Curated concert at Bournemouth University, 28 February 2018

On Wednesday 28th February 2018 guest composer Dr Annie Mahtani, University of Birmingham and Birmingham Electroacoustic Sound Theatre (BEAST), featured in a concert of multi-channel electroacoustic music at Bournemouth University. Organised by myself, and with support from the EMERGE and Creative Technology research groups, the varied programme featured works from BEAST and Bournemouth University composers.

Annie Mahtani presented and diffused three compositions (Inversions; Past Links; Aeolian) along with works by fellow BEAST composers James Carpenter (Pent-Up) and Nikki Sheth (Orford Ness). I diffused my recent multi-channel electroacoustic work Traces of Play whilst my colleague Panos Amelidis (pictured here sound-checking) diffused two compositions: Bird Train and Cracks.

Student volunteers from the BSc Music & Sound Production Technology degree at Bournemouth University provided crucial help rigging the loudspeaker system.

Thanks to all who attended and persevered despite the cold conditions!

Concert of music for cello and electronics at Bournemouth University, November 2017

I recently curated and organised a concert of music for cello and electronics at Bournemouth University, supported by the Creative Technology and  EMERGE research groups. Taking place on Wednesday 1st November 2017 in the Allsebrook Lecture Theatre, Talbot Campus, the evening featured music and performances from Laura Reid & Tom Davis, Alice Eldridge & Chris Kiefer, and Thomas Gardner .

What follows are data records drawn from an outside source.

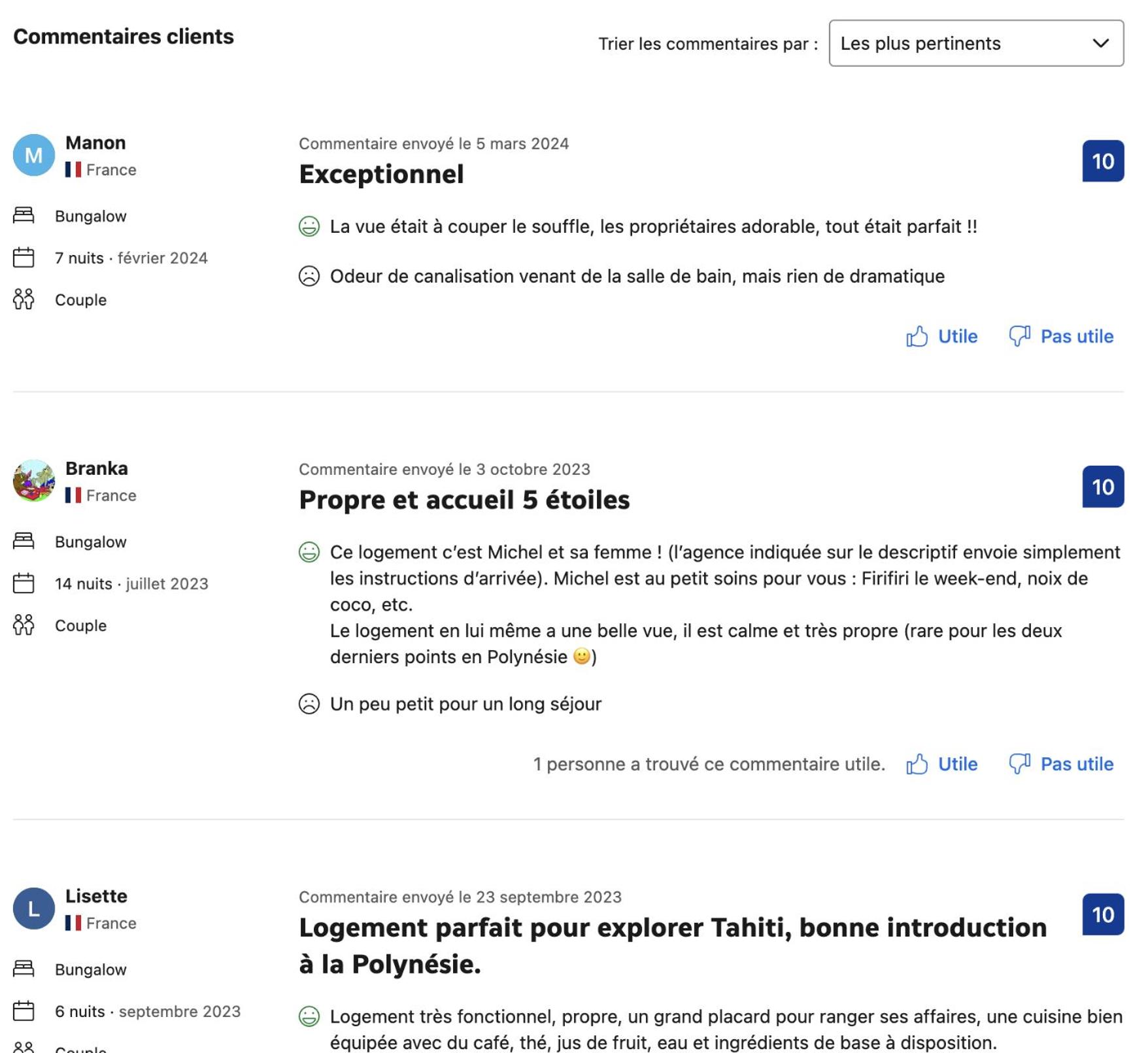1148x1053 pixels.
Task: Click green smiley icon in Manon's review
Action: [309, 226]
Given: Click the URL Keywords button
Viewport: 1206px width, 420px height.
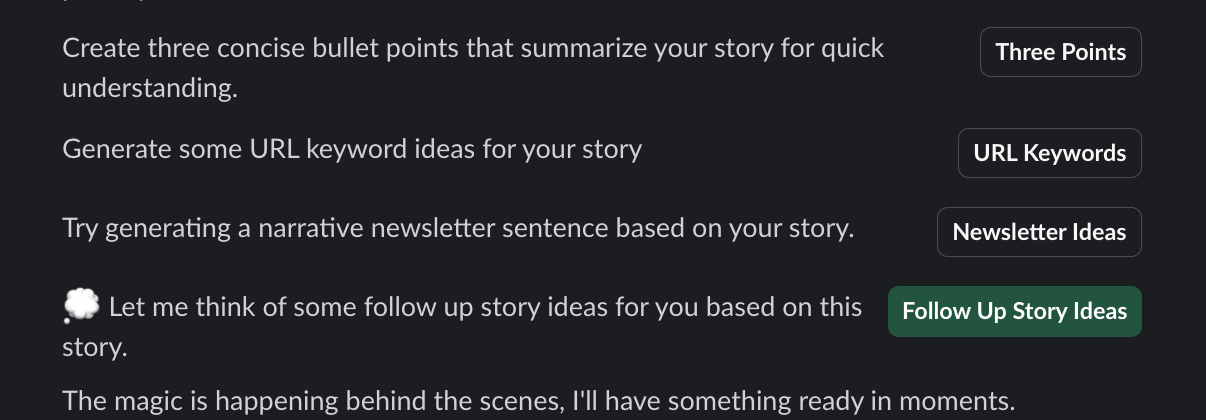Looking at the screenshot, I should [x=1049, y=153].
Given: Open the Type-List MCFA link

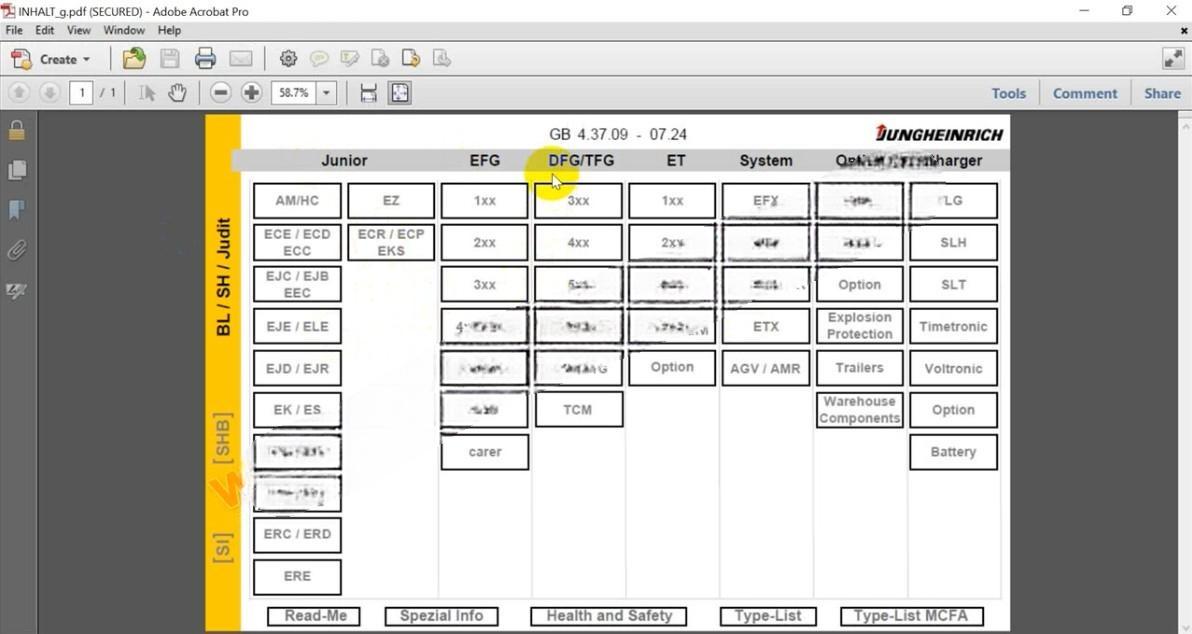Looking at the screenshot, I should [x=911, y=616].
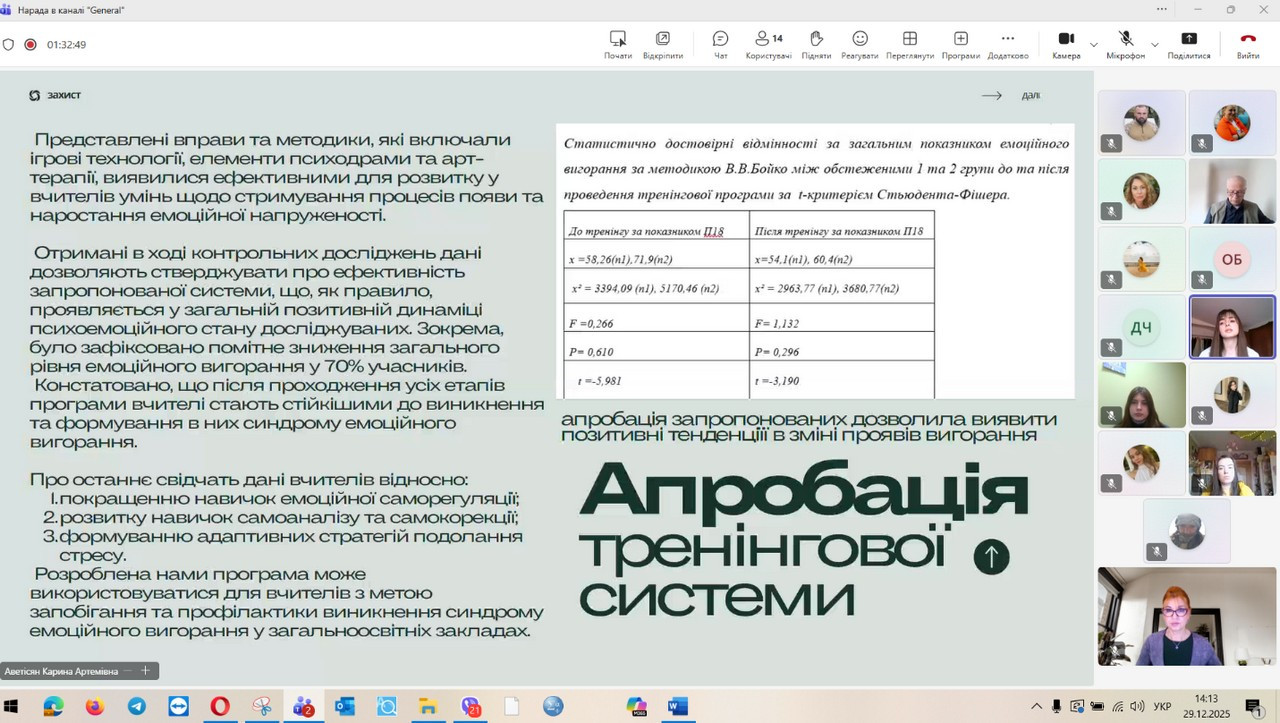Click the plus zoom button beside presenter name
This screenshot has height=723, width=1280.
[145, 671]
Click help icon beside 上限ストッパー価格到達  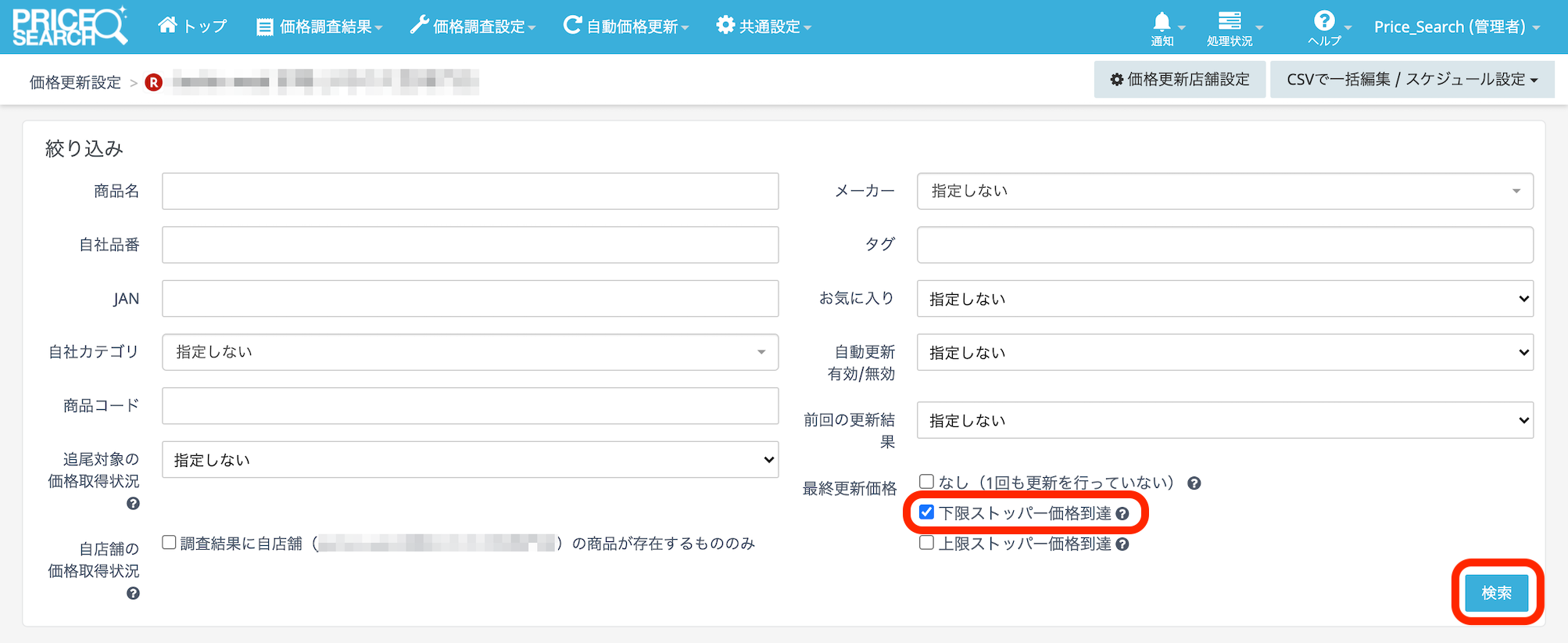(x=1122, y=544)
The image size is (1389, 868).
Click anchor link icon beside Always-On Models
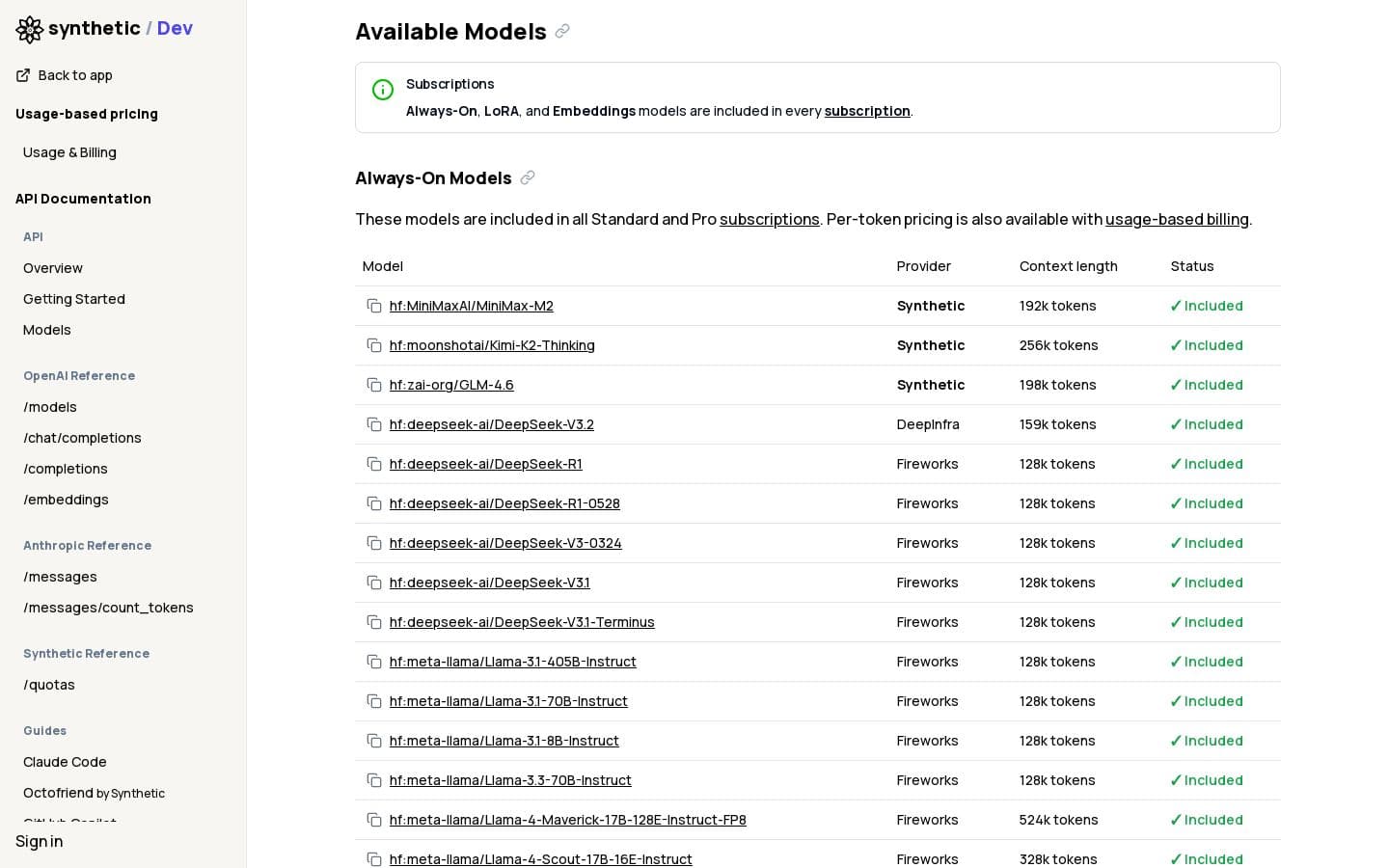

The programme included The Feral Cello performance system developed by Tom Davis (Creative Technology; EMERGE), for which composer/cellist Laura Reid has created a new work, Gemmeleg (2017). Tom’s system incorporates machine listening and actuated feedback to alter the response of an acoustic cello in real time during a performance.


Thomas Gardner (London College of Communication) performed his work Lipsync (2006), for cellist, lips, and 6 channel live electronics. His composition explores various levels of synchronisation between action and speech, poetic idea and sonic image, acousmatic sound and live instrumental performance.


Finally, Alice Eldridge and Chris Kiefer (University of Sussex) performed with modified cellos  featuring transducers, sensors, loudspeakers and electronic controllers mounted onto and into the bodies of their instruments. Audience members had the opportunity to get close to the modified cellos after the concert and talk with all the composers and performers.